━━ EXERCISE TEXT ━━

Effect of pH on Antimicrobial activity- The 50 ml of sucrose medium in different flask were adjusted at initial pH 6.0, 6.5, 7.0, 7.5, & 8.0. The tubes were sterilized at 121⁰C for 15 mm and after cooling were incubated with the test organisms. The tube were incubated at 37⁰C for 72 hours and assayed for antibiotic production and biomass yields.

RESULTS -In the present study, total fifteen isolates was found active against in primary screening. Out of these fifteen only four soil isolates was found to maximum inhibition against test microorganisms which on microscopic examination. These isolates were identified by various physical, chemical, and biochemical method, which belongs to genus Bacillus and Pseudomonas. The present study was undertaken to explore the antifungal potential of this bacterial isolates and to access the effect of physical factors on the production of antifungal substances. It was found that temperature and pH is also one of the most important factors for the growth of microorganisms and the production of secondary metabolites.

Screening of isolates against known fungal pathogens- The bacterial isolates showing good antimicrobial activity in primary isolation as antagonistic activity in crowded plate techniques (as judged by the zone of inhibition around the colony) was further tested against T. rubrum, Candida sp., Microsporum sp. and   A. niger assessed for antimicrobial activity by perpendicular streak method and Agar well diffusion method⁸. Out of the 15 isolates in primary screening only 4 isolated strain was measured for strong antimicrobial activity namely as PA-4(a), PA-2(a), PA-2 (PK-1) & PA-1(E).

Extraction of the antifungal substances

Mass cultivation and Antimicrobial assay- Mass cultivation of isolated bacterial sp. showed antimicrobial activity was carried out by using 250 ml Erlenmeyer flasks containing 100 ml of Trypticase soy broth were incubated on a rotary shaker (200 rpm) at 30°C for 2-3 days. After incubation the culture was extracted by using centrifugation at 2500 rpm for 15 min in centrifuge tube. Antibacterial activity of this fraction against test organisms was done by well diffusion method ^[9] with 0 .5ml of bacterial extracts used in the assay. The plates were kept at 40⁰C for 2hr. before they incubated at 27⁰C for 48h. Antimicrobial activity was assessed by measuring zone of growth inhibition around the well.

━━━
━━ PROVIDED MATERIAL ━━

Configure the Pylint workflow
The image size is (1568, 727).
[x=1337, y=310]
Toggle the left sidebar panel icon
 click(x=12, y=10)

━━━

- TASK PROMPT:
Please continue the study of antifungal substances from soil bacterial isolates, picking up after its last sentence.

- REPLY TO THE EXERCISE:
Selection of most potent producer and its characterization- Among different promising isolates, four most potent bacterial isolate showing broadest inhibitory spectrum was characterize and identified according to the criteria as given in, Bergey’s Manual of Determinative Bacteriology ^[10] this method used for studying morphological, cultural and biochemical characterization of the isolates was given ^[11] shown in Table 1.

Table 1: Morphological and cultural characteristics of the isolate

 

Effect of incubation Temperature on antibiotic production- The effect of different parameter of selected pH 6.0, 6.5, 7.0, 7.5, 8.0, & 8.5 and temperature 27, 30, 37, & 40⁰C for 72 hrs on antibiotic production were studied. It was found to be the best pH and temperature for antibiotic production in comparison to many other inorganic and organic sources tested. Maximum production was found, when concentration of pH and temperature in the medium was pH 7.5, 8, 8.5 (Table 2-4), Fig. 1-2 & temp. 30⁰C, 37⁰C, and 40⁰C (Table 5-7 & Fig. 3-4). In the present study with these four isolate PA-4 (a) have maximum antimicrobial activity against all tested pathogens. At this temperature maximum growth was recorded at O.D. of 1.814 and antibiotic activity in terms of zone of inhibition was measured. Less antibiotic production was recorded at temperature range of 27⁰C and pH 6, where O.D. was 1.128 and a zone diameter of 6 mm was observed.

 

Table 2: Effect of pH 7.5

S. No.	Isolated strain	Zone of Inhibition (mm) against Test Organisms
		T. rubrum	M. canis	A. niger	Candida sp.
1	PA-4 (a)	20	16	15	10
2	PA-2 (a)	14	18	19	13
3	PA-2 (PK-1)	12	13	15	10
4	PA-1(E)	10	15	16	10

 

Table 3: Effect of pH 8

S. No.	Isolated strain	Zone of Inhibition (mm) against Test Organisms
		T. rubrum	M. canis	A. niger	Candida sp.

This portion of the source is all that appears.